Document section:
******************************

It’s rare for me to start a book and not finish it. I don’t know if it’s virtue or vice, but once I’ve started reading, I generally plow through to the end, no matter how bad the book. I guess I always hope for a payoff at the end, even if it seems unlikely. But this time, I just couldn’t do it. Two hundred pages into The Making of Ireland, I had to stop. I just couldn’t go any further.
I don’t know if it’s a “bad” book, necessarily. It’s incredibly thorough, very well researched, and remarkably detailed about those parts of Irish history over which most other books quickly skip. Where other books skate from the druids to the first English settlement in a chapter or so, The Making of Ireland spends hundreds of pages on it. The problem is that the attention to detail is mostly just attention to names, dates, and battles. Frankly, I didn’t know that anybody wrote that kind of history anymore. It’s exactly what I was trained not to do in my graduate history classes. There’s virtually no analysis, no social context, no thematic connecting of events. Just a massive litany of who fought whom on what battlefield in which year, who got appointed to which political office, and how many heads of cattle were seized by which governor. It’s all What and no Why. It’s not even really the trap of Whig history; it’s more like reading an almanac or encyclopedia.

******************************

Dataset section:
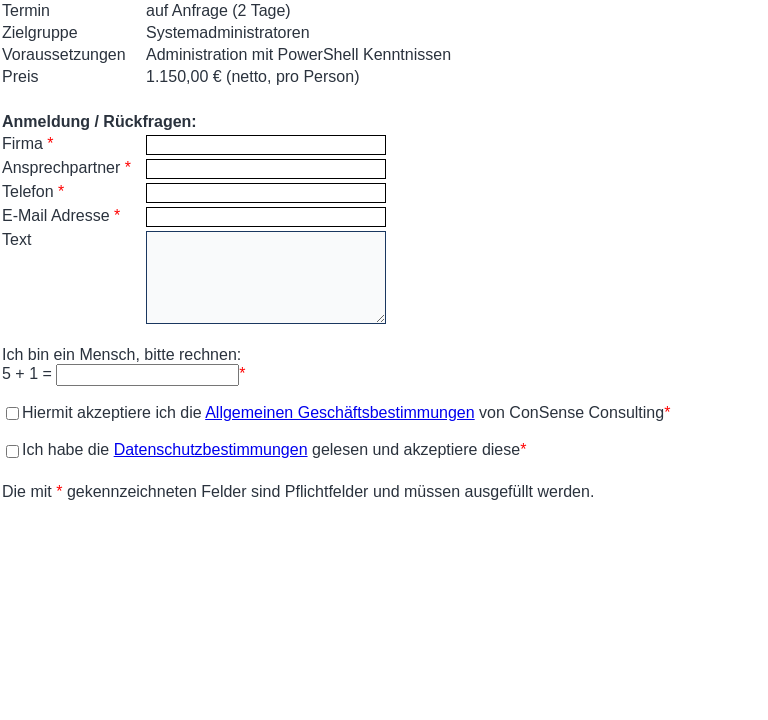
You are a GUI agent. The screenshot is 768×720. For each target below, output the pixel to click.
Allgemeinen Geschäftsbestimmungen (339, 412)
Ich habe (44, 449)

******************************

Challenges:
[A] According to the review of The Making of Ireland, how many pages did the reviewer get through before quitting?
[B] List the three things the review of The Making of Ireland says the book has virtually none of.
[C] Continue the review of The Making of Ireland from its last sentence.
The data bears no relation to the book review.

Answers below:
[A] Two hundred pages.

[B] Analysis, social context, and thematic connecting of events.

[C]
In contrast, Ireland Now is an absolutely fascinating slice of modern life on the Island. To be fair, it’s more sociology than history, but the quality of the storytelling is also vastly better. Ireland Now avoids the clichés of mystical Ireland, English-oppressed Ireland, Celtic tiger Ireland. Instead, it tells its stories by way of case studies. It answers the question “What is rural life like in modern Ireland?” not solely by statistics and dates (although it uses those, too), but primarily by interviewing Irish farmers and letting them tell their stories. It does the same for immigrant Ireland, Irish musicians, and the Irish clergy. The end result is a portrait painted by the subjects themselves, with the connections made less by the author’s words than by the sequencing and the editing of the first-person stories.
For me of course, the most interesting chapter was the one on Irish music. Flanagan skips right past generalizations about tradition and authenticity — notions over which trad musicians often get themselves into a huff — and bravely takes Riverdance by the horns right out of the gate. Traditional musicians sneer at the mention of it, and yet it continues to sell out shows all over the world. It’s the elephant in the room that nobody wants to talk about. What do you do with Riverdance?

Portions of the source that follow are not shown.